I feel a bit like a human amaryllis bulb in goofy potting soil. It’s a weird sensation, let me tell you. But so far, it works.
And there’s a side benefit: Bucky does not flop and slide around and slither off the bed’s edge. Bucky. Does. Not. Move. Period.
Sleeping on a buckwheat-hull pillow has its hazards. Move around, and Bucky makes funny noises. The cacophony isn’t unpleasant, unlike the mating calls of a wild Styrofoam in a bean-bag chair or cushion. Bucky’s noise is a softer “scrunch-squeak-rattle,” rather like sleeping on maracas equipped with a muffler. But I’ve gotten used to it.
Switching from my back to my side is easy enough. Just burrow a little harder with my shoulder, turn over and adjust the overgrown Beanie Baby.
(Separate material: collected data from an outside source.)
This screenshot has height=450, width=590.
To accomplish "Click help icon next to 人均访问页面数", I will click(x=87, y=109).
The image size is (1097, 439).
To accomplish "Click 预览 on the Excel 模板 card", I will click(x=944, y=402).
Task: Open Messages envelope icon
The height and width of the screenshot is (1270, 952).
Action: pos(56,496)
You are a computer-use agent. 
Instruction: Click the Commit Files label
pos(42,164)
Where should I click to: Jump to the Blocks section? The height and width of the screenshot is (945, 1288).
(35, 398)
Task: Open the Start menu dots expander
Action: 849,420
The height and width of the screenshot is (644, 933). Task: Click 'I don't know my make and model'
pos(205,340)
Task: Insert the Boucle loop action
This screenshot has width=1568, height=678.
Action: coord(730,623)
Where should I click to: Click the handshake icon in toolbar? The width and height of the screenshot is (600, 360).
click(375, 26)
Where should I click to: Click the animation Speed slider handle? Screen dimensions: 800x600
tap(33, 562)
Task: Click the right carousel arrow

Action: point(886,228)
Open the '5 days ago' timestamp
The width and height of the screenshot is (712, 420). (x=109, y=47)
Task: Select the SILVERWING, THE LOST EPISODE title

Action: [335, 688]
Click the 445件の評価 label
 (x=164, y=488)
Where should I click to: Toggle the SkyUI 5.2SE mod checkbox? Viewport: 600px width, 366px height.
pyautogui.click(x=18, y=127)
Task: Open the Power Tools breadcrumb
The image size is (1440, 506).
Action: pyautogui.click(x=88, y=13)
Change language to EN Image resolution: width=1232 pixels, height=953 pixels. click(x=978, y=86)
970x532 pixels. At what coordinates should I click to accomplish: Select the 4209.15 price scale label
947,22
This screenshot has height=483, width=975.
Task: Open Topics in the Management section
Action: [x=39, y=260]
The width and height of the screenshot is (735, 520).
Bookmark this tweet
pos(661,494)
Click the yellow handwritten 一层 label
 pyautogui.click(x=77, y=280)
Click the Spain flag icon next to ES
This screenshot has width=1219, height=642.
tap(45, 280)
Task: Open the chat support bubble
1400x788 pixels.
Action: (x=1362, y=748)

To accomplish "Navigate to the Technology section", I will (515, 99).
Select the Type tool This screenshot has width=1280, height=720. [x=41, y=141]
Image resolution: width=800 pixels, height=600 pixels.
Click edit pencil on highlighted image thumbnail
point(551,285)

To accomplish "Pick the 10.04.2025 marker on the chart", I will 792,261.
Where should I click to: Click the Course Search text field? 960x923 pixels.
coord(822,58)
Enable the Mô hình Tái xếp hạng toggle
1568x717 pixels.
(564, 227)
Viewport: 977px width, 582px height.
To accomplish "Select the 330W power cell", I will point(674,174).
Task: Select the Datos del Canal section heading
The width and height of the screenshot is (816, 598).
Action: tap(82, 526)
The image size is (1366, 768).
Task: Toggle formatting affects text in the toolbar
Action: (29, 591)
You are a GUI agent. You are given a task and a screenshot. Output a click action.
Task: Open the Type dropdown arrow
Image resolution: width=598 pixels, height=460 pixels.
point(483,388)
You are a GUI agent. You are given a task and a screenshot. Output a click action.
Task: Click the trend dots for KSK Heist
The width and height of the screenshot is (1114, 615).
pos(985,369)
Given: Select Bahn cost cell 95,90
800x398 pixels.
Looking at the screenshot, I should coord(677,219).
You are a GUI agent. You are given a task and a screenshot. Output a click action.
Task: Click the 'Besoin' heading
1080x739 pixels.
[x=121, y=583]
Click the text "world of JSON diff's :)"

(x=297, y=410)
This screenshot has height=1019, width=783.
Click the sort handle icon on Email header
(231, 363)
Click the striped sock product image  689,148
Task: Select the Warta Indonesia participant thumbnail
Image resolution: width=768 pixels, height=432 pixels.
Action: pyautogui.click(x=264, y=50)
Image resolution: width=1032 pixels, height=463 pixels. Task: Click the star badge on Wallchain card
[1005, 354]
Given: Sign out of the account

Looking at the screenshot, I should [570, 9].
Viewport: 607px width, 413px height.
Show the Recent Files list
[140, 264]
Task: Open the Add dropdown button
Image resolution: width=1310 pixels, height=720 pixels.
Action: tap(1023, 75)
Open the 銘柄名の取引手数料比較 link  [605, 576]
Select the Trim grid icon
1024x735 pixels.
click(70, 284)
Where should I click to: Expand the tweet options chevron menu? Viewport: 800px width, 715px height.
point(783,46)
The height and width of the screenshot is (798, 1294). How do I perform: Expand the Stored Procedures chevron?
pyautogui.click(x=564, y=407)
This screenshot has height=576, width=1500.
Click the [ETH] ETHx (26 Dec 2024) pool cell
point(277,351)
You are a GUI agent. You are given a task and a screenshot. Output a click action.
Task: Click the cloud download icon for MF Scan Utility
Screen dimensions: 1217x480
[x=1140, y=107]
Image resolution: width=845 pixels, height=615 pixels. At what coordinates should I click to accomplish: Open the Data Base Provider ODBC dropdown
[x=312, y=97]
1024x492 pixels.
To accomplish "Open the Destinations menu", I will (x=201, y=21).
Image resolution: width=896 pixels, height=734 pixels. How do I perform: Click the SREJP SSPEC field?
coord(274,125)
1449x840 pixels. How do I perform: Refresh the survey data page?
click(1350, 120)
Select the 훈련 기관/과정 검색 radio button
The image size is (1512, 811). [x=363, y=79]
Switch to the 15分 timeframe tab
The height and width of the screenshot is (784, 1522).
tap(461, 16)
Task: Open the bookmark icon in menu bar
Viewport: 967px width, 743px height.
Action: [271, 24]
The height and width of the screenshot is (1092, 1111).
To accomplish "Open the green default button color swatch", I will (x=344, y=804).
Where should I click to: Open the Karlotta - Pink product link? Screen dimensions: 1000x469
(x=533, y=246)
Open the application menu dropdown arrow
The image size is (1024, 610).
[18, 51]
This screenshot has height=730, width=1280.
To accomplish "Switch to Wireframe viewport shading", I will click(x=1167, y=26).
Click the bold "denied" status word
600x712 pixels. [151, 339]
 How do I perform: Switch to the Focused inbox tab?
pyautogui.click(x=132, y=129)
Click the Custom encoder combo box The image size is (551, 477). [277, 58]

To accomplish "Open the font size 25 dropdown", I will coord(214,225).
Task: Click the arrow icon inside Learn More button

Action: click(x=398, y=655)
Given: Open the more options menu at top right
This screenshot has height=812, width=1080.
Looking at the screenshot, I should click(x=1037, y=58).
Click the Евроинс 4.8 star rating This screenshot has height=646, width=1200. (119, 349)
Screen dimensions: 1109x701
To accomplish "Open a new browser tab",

Simple.
Sleeping on my stomach with my head on Bucky, however, is like trying to lay me down on a bag of rice with frogs inside. The scrunch-squeaks get more insistent and, with my ear flat on a pillow that isn’t, the concert gets disconcerting. Besides, unless I’ve placed my head just so, my nose gets wrapped in pillowcase-wrapped buckwheat hulls, which can be a real impediment to breathing.
If you stick one arm under the pillow, as I try not to do but sometimes always do, gangrene could set in before the pain wakes you up.
And for Heaven’s sake, don’t even think about getting into a pillow fight with one of these. You could be charged with assault with a deadly weapon after you cold-cock your partner.
Conversely, once you’ve swung, guess what? There’s no stopping halfway. With the sheer centrifugal force of flinging such a heavy yet floppy pillow, you may wind up with your arms wrapped tightly around yourself and socking yourself with a sack of buckwheat.
“How’d you get the black eye, Kathe?”
“I had a war with my pillow, and I lost.”
In the meantime, my bed-pillow collection growth, and I’m running out of hidey-hole space. Know anybody who wants to buy a bunch of good used bed pillows, cheap? I’d even throw in the baby Bucky, but now my husband has latched onto it. So we scrunch-squeak in unison, and we’ve got the heaviest bed in town.
Next time, I think I’ll collect something a little smaller. And lighter.
This column appeared first in The Cambrian on Jan. 22, 1998.